D'ici fin juin, un arrêté et un avis de la Haute Autorité de Santé doivent encadrer la prescription par tous les médecins des antiviraux à action directe contre l'hépatite C. Concrètement, comment les médecins généralistes vont-ils s'emparer de la question ? Pour répondre à cette question, plusieurs intervenants se sont exprimés sur le dépistage, le diagnostic et la prise en charge thérapeutique, lors du focus « Hépatite C : Objectif 2025 » organisé par le Groupe Profession Santé*.
TROD et sérologie
Le TROD (test rapide d'orientation diagnostic) est souvent évoqué pour faciliter le dépistage en cabinet médical, mais pour le Pr Victor De Ledinghen du service de gastro-hépato-entérologie du CHU de Bordeaux, il existe un « embouteillage » au niveau de la formation à la réalisation de TROD. Il estime toutefois qu'un diagnostic directement réalisé par sérologie est tout à fait indiqué.

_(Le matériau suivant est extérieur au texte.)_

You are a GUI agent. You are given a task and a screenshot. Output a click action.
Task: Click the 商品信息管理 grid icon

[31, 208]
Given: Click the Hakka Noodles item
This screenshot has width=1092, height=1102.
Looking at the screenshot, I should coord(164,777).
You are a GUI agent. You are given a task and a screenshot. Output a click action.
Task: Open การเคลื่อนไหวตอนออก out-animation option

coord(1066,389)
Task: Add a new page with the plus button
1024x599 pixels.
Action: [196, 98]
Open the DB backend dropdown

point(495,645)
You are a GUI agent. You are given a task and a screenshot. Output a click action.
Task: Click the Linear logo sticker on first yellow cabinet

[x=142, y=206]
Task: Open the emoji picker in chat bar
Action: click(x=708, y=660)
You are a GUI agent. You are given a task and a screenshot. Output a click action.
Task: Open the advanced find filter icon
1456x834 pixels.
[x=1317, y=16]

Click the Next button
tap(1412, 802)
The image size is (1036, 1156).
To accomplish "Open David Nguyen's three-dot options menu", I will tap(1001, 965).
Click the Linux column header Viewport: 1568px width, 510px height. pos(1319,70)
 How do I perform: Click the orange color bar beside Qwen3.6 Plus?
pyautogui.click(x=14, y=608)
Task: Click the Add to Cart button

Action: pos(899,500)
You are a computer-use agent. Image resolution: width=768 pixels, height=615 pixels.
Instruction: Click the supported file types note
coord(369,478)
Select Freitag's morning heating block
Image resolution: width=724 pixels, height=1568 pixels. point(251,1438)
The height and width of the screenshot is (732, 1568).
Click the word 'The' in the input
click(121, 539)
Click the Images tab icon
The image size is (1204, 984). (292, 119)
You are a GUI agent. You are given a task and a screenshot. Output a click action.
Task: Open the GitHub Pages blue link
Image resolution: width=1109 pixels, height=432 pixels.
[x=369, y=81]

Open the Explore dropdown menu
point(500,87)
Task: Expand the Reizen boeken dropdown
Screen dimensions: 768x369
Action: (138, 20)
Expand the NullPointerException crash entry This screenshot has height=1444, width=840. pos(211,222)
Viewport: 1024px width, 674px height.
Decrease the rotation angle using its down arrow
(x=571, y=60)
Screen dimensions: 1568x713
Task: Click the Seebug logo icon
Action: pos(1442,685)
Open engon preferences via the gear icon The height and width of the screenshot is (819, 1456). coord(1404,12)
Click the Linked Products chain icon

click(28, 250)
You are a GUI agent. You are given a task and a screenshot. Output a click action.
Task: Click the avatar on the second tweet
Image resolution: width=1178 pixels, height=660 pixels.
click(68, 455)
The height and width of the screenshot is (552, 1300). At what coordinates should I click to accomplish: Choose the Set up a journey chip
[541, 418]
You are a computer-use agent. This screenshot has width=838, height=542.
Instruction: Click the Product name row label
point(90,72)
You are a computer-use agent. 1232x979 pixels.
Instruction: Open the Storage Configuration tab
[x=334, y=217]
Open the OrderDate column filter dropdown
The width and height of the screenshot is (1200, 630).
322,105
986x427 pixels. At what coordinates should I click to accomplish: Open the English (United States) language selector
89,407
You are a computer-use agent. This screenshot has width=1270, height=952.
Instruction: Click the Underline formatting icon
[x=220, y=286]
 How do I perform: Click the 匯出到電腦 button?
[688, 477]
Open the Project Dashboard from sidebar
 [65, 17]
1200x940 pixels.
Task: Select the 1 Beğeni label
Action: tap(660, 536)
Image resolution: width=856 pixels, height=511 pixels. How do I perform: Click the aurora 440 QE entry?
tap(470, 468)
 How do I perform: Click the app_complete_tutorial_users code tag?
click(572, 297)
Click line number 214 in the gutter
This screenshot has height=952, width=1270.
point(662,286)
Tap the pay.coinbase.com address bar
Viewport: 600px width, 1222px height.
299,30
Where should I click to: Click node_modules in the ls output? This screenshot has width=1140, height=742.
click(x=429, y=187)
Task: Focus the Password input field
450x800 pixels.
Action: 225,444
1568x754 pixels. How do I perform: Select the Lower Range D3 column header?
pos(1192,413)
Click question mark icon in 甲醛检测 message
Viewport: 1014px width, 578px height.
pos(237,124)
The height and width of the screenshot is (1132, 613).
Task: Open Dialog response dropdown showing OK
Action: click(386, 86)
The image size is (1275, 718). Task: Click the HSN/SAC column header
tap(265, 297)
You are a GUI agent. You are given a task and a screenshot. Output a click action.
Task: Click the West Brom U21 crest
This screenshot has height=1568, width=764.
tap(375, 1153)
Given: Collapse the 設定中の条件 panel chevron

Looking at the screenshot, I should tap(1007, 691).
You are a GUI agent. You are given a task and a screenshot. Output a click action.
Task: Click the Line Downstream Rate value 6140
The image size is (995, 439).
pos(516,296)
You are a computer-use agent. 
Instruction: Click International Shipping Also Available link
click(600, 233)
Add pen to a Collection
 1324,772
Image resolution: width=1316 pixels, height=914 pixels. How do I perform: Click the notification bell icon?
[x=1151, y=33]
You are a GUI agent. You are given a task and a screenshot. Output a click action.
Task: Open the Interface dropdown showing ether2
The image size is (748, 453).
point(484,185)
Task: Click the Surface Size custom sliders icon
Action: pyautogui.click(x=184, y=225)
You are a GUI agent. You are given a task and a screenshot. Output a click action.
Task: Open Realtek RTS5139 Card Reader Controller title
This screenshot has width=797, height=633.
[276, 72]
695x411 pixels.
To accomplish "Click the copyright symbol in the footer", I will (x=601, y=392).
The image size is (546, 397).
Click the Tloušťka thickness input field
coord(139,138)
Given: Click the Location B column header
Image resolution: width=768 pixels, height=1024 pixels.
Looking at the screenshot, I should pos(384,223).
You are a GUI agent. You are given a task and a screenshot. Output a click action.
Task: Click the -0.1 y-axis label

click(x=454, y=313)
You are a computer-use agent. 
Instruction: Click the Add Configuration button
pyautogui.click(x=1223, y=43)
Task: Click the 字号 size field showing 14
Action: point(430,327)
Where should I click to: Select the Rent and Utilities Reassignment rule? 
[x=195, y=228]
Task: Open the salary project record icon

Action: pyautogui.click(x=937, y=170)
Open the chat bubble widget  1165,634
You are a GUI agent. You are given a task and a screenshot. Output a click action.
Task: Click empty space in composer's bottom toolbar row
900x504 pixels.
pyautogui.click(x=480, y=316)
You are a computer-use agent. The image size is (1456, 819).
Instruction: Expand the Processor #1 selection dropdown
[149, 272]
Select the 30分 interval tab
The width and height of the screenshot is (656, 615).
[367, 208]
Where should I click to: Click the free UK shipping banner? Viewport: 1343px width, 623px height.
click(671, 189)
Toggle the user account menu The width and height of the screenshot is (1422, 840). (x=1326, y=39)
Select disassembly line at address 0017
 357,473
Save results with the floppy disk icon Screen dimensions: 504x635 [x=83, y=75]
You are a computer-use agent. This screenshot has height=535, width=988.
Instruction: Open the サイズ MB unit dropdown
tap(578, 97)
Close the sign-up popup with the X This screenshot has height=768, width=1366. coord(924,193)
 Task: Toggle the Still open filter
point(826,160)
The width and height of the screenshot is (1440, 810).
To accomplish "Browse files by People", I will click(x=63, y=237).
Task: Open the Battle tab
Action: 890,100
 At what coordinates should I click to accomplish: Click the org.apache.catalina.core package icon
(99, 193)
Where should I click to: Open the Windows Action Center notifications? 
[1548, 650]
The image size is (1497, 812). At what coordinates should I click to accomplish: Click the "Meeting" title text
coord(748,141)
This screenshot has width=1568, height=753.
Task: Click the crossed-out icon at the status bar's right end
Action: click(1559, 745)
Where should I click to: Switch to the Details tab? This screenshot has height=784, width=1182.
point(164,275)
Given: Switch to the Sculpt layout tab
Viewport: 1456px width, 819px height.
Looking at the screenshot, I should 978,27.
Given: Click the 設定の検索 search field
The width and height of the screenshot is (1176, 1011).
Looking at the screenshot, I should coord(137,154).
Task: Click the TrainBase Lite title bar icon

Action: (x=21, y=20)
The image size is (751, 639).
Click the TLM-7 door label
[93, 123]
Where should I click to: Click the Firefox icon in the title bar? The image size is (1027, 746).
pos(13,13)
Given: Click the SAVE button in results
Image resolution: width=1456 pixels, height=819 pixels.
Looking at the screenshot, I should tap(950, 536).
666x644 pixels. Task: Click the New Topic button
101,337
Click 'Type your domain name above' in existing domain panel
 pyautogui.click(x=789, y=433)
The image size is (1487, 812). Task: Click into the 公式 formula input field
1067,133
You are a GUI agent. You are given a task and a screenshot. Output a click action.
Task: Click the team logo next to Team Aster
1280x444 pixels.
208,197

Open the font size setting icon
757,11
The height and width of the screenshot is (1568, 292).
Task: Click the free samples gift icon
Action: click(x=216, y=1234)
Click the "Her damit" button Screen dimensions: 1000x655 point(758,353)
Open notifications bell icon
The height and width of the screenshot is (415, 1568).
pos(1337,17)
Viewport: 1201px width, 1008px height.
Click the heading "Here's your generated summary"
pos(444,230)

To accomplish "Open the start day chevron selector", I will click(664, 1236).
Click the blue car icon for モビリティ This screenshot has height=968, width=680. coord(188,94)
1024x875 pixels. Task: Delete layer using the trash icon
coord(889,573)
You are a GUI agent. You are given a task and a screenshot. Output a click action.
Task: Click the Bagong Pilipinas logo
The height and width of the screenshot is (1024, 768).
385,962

Au cours d'un débat sur la prise en charge thérapeutique, le président de l'union des pharmaciens, René Maarek, a plaidé pour la mise à disposition d'autotests de l'infection par le VHC. Une idée fraîchement accueillie par plusieurs intervenants dont le Dr Pascal Melin, président de SOS Hépatite : « Dans 30 à 40 % des tests de dépistage positifs, il y a des anticorps mais pas de virus. On ne peut pas courir le risque de laisser des gens seuls face à un faux positif. Il faut un TROD et un contact avec un professionnel de santé ! »
Schéma simplifié et collaboration ville hôpital
L'évaluation initiale et l'initiation du traitement pourraient suivre un schéma assez similaire au parcours simplifié promu dans les recommandations de l'AFEF. Ces dernières impliquent une évaluation des comorbidités : consommation d’alcool, surpoids ou obésité, diabète, coïnfection VHB et/ou VIH et insuffisance rénale sévère. Une recherche de cirrhose (Fibroscan ou Fibrotest/Fibromètre) doit également être faite.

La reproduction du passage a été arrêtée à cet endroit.